++++ Given records ++++
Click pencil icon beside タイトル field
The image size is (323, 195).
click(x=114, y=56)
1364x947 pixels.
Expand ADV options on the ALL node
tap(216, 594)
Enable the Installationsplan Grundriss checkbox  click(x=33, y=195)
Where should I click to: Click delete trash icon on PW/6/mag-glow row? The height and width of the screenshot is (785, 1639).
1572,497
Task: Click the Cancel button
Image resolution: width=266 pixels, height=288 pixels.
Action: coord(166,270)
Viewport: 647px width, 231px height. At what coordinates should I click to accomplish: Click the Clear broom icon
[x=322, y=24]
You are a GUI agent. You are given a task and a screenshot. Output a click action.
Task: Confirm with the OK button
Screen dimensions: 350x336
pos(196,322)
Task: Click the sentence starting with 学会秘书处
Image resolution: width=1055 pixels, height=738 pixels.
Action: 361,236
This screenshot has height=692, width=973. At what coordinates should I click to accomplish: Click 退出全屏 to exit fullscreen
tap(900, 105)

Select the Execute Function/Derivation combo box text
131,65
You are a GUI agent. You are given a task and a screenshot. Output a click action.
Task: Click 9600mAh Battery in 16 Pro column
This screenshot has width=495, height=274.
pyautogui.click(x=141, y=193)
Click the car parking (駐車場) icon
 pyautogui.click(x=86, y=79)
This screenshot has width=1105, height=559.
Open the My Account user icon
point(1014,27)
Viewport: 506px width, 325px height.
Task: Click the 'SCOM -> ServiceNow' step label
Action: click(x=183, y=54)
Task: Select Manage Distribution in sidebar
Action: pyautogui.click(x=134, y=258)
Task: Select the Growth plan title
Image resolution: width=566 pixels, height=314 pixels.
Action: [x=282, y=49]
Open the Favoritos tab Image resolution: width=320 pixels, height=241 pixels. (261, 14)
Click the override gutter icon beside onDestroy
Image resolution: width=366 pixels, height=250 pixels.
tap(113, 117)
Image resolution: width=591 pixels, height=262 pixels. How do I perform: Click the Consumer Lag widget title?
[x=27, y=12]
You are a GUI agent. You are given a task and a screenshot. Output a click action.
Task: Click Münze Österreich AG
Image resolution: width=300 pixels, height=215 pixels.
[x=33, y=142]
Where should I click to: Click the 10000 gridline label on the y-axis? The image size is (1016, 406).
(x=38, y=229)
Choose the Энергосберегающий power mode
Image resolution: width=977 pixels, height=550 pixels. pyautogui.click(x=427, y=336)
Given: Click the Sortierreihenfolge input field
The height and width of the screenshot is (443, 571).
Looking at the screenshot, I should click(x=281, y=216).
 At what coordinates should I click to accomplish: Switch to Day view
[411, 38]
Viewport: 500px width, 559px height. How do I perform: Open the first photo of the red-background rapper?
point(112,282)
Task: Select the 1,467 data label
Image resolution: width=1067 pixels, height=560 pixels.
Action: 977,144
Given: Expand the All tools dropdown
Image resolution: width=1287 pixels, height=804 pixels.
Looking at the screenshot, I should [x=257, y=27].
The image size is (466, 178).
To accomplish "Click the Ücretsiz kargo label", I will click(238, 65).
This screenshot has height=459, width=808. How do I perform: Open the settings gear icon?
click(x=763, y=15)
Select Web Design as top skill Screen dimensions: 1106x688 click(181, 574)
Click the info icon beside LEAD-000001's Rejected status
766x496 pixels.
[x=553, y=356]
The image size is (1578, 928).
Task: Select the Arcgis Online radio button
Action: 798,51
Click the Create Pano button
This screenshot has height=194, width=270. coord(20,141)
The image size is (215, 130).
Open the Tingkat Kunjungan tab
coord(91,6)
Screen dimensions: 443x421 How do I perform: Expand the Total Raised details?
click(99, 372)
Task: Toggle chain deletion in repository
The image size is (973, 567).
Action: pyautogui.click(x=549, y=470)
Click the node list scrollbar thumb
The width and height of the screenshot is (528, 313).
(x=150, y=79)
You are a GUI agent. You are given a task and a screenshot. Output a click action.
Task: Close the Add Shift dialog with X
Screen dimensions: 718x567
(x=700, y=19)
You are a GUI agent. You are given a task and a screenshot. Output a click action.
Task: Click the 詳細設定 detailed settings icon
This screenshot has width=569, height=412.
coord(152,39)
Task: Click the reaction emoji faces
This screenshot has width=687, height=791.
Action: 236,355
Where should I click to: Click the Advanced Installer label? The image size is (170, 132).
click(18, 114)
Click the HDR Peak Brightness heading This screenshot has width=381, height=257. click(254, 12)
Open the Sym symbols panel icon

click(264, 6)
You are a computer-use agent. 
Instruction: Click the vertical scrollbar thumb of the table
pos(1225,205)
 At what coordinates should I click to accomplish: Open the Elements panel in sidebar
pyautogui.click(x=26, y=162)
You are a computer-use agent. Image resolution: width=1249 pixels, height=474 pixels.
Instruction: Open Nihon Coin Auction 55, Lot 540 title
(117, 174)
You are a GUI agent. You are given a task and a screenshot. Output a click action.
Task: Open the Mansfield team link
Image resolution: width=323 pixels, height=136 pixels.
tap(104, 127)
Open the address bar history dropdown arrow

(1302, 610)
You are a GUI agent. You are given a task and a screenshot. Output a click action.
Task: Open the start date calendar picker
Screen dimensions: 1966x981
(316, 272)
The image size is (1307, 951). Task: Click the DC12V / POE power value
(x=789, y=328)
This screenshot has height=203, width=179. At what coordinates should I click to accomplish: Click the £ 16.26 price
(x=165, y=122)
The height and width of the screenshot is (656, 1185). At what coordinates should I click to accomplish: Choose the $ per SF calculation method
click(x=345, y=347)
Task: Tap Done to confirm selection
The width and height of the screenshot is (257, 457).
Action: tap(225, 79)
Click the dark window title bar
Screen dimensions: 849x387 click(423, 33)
++++
Exercise objective:
Render every line of the rows above as a numbered list, dropping any blank lines.

Solution:
1. Click pencil icon beside タイトル field
2. The image size is (323, 195).
3. click(x=114, y=56)
4. 1364x947 pixels.
5. Expand ADV options on the ALL node
6. tap(216, 594)
7. Enable the Installationsplan Grundriss checkbox  click(x=33, y=195)
8. Where should I click to: Click delete trash icon on PW/6/mag-glow row? The height and width of the screenshot is (785, 1639).
9. 1572,497
10. Task: Click the Cancel button
11. Image resolution: width=266 pixels, height=288 pixels.
12. Action: coord(166,270)
13. Viewport: 647px width, 231px height. At what coordinates should I click to accomplish: Click the Clear broom icon
14. [x=322, y=24]
15. You are a GUI agent. You are given a task and a screenshot. Output a click action.
16. Task: Confirm with the OK button
17. Screen dimensions: 350x336
18. pos(196,322)
19. Task: Click the sentence starting with 学会秘书处
20. Image resolution: width=1055 pixels, height=738 pixels.
21. Action: 361,236
22. This screenshot has height=692, width=973. At what coordinates should I click to accomplish: Click 退出全屏 to exit fullscreen
23. tap(900, 105)
24. Select the Execute Function/Derivation combo box text
25. 131,65
26. You are a GUI agent. You are given a task and a screenshot. Output a click action.
27. Task: Click 9600mAh Battery in 16 Pro column
28. This screenshot has width=495, height=274.
29. pyautogui.click(x=141, y=193)
30. Click the car parking (駐車場) icon
31.  pyautogui.click(x=86, y=79)
32. This screenshot has width=1105, height=559.
33. Open the My Account user icon
34. point(1014,27)
35. Viewport: 506px width, 325px height.
36. Task: Click the 'SCOM -> ServiceNow' step label
37. Action: click(x=183, y=54)
38. Task: Select Manage Distribution in sidebar
39. Action: pyautogui.click(x=134, y=258)
40. Task: Select the Growth plan title
41. Image resolution: width=566 pixels, height=314 pixels.
42. Action: [x=282, y=49]
43. Open the Favoritos tab Image resolution: width=320 pixels, height=241 pixels. (261, 14)
44. Click the override gutter icon beside onDestroy
45. Image resolution: width=366 pixels, height=250 pixels.
46. tap(113, 117)
47. Image resolution: width=591 pixels, height=262 pixels. How do I perform: Click the Consumer Lag widget title?
48. [x=27, y=12]
49. You are a GUI agent. You are given a task and a screenshot. Output a click action.
50. Task: Click Münze Österreich AG
51. Image resolution: width=300 pixels, height=215 pixels.
52. [x=33, y=142]
53. Where should I click to: Click the 10000 gridline label on the y-axis? The image size is (1016, 406).
54. (x=38, y=229)
55. Choose the Энергосберегающий power mode
56. Image resolution: width=977 pixels, height=550 pixels. pyautogui.click(x=427, y=336)
57. Given: Click the Sortierreihenfolge input field
58. The height and width of the screenshot is (443, 571).
59. Looking at the screenshot, I should click(x=281, y=216).
60.  At what coordinates should I click to accomplish: Switch to Day view
61. [411, 38]
62. Viewport: 500px width, 559px height. How do I perform: Open the first photo of the red-background rapper?
63. point(112,282)
64. Task: Select the 1,467 data label
65. Image resolution: width=1067 pixels, height=560 pixels.
66. Action: 977,144
67. Given: Expand the All tools dropdown
68. Image resolution: width=1287 pixels, height=804 pixels.
69. Looking at the screenshot, I should [x=257, y=27].
70. The image size is (466, 178).
71. To accomplish "Click the Ücretsiz kargo label", I will click(238, 65).
72. This screenshot has height=459, width=808. How do I perform: Open the settings gear icon?
73. click(x=763, y=15)
74. Select Web Design as top skill Screen dimensions: 1106x688 click(181, 574)
75. Click the info icon beside LEAD-000001's Rejected status
76. 766x496 pixels.
77. [x=553, y=356]
78. The image size is (1578, 928).
79. Task: Select the Arcgis Online radio button
80. Action: 798,51
81. Click the Create Pano button
82. This screenshot has height=194, width=270. coord(20,141)
83. The image size is (215, 130).
84. Open the Tingkat Kunjungan tab
85. coord(91,6)
86. Screen dimensions: 443x421 How do I perform: Expand the Total Raised details?
87. click(99, 372)
88. Task: Toggle chain deletion in repository
89. The image size is (973, 567).
90. Action: pyautogui.click(x=549, y=470)
91. Click the node list scrollbar thumb
92. The width and height of the screenshot is (528, 313).
93. (x=150, y=79)
94. You are a GUI agent. You are given a task and a screenshot. Output a click action.
95. Task: Close the Add Shift dialog with X
96. Screen dimensions: 718x567
97. (x=700, y=19)
98. You are a GUI agent. You are given a task and a screenshot. Output a click action.
99. Task: Click the 詳細設定 detailed settings icon
100. This screenshot has width=569, height=412.
101. coord(152,39)
102. Task: Click the reaction emoji faces
103. This screenshot has width=687, height=791.
104. Action: 236,355
105. Where should I click to: Click the Advanced Installer label? The image size is (170, 132).
106. click(18, 114)
107. Click the HDR Peak Brightness heading This screenshot has width=381, height=257. click(254, 12)
108. Open the Sym symbols panel icon
109. click(264, 6)
110. You are a computer-use agent. 
111. Instruction: Click the vertical scrollbar thumb of the table
112. pos(1225,205)
113.  At what coordinates should I click to accomplish: Open the Elements panel in sidebar
114. pyautogui.click(x=26, y=162)
115. You are a computer-use agent. Image resolution: width=1249 pixels, height=474 pixels.
116. Instruction: Open Nihon Coin Auction 55, Lot 540 title
117. (117, 174)
118. You are a GUI agent. You are given a task and a screenshot. Output a click action.
119. Task: Open the Mansfield team link
120. Image resolution: width=323 pixels, height=136 pixels.
121. tap(104, 127)
122. Open the address bar history dropdown arrow
123. (1302, 610)
124. You are a GUI agent. You are given a task and a screenshot. Output a click action.
125. Task: Open the start date calendar picker
126. Screen dimensions: 1966x981
127. (316, 272)
128. The image size is (1307, 951). Task: Click the DC12V / POE power value
129. (x=789, y=328)
130. This screenshot has height=203, width=179. At what coordinates should I click to accomplish: Click the £ 16.26 price
131. (x=165, y=122)
132. The height and width of the screenshot is (656, 1185). At what coordinates should I click to accomplish: Choose the $ per SF calculation method
133. click(x=345, y=347)
134. Task: Tap Done to confirm selection
135. The width and height of the screenshot is (257, 457).
136. Action: tap(225, 79)
137. Click the dark window title bar
138. Screen dimensions: 849x387 click(423, 33)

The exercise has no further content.